TASK TO CARRY OUT: Starting at the first line of the data below, write out each line exactly until you reach the line containing "You are a computer-use agent. This", and include that line too.

++++++++

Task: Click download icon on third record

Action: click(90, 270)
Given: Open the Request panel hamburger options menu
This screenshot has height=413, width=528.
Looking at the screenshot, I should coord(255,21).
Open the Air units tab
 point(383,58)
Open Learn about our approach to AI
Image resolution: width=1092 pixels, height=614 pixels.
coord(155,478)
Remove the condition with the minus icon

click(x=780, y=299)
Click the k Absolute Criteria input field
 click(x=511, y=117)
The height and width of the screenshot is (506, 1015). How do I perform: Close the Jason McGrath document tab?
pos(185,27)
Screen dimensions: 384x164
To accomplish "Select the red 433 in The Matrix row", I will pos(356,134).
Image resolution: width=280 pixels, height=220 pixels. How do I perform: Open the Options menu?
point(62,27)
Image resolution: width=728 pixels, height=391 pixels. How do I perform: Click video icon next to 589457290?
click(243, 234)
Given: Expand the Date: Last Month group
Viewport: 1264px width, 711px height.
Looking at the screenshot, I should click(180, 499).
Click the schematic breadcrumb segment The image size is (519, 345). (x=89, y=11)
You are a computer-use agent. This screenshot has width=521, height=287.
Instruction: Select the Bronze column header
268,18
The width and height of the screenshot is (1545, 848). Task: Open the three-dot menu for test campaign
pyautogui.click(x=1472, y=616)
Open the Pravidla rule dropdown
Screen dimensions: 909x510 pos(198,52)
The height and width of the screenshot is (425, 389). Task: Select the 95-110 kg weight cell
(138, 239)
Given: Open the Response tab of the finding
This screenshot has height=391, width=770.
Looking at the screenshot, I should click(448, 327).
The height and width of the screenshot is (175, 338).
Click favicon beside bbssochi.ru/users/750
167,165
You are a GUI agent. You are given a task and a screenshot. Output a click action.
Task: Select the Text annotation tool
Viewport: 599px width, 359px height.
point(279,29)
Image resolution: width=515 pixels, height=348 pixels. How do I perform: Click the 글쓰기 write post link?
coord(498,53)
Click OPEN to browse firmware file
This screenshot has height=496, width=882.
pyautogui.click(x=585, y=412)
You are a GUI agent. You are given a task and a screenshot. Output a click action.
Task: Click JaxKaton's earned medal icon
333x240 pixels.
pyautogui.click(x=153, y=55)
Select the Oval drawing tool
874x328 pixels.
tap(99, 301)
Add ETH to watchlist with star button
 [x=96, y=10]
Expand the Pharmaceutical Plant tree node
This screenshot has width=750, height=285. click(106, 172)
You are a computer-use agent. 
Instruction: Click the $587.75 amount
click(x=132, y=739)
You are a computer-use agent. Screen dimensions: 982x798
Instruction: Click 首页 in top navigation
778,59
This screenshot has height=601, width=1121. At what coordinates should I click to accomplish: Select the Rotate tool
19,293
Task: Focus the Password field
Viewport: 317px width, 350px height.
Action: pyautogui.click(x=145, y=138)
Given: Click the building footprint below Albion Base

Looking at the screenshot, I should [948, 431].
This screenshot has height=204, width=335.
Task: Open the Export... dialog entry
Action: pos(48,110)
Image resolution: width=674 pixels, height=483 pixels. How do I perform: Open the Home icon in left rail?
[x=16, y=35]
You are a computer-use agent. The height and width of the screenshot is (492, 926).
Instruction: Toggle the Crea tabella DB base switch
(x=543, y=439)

++++++++

RESPONSE TO THIS TASK:
Task: Click download icon on third record

Action: click(90, 270)
Given: Open the Request panel hamburger options menu
This screenshot has height=413, width=528.
Looking at the screenshot, I should coord(255,21).
Open the Air units tab
 point(383,58)
Open Learn about our approach to AI
Image resolution: width=1092 pixels, height=614 pixels.
coord(155,478)
Remove the condition with the minus icon

click(x=780, y=299)
Click the k Absolute Criteria input field
 click(x=511, y=117)
The height and width of the screenshot is (506, 1015). How do I perform: Close the Jason McGrath document tab?
pos(185,27)
Screen dimensions: 384x164
To accomplish "Select the red 433 in The Matrix row", I will pos(356,134).
Image resolution: width=280 pixels, height=220 pixels. How do I perform: Open the Options menu?
point(62,27)
Image resolution: width=728 pixels, height=391 pixels. How do I perform: Click video icon next to 589457290?
click(243, 234)
Given: Expand the Date: Last Month group
Viewport: 1264px width, 711px height.
Looking at the screenshot, I should click(180, 499).
Click the schematic breadcrumb segment The image size is (519, 345). (x=89, y=11)
You are a computer-use agent. This screenshot has width=521, height=287.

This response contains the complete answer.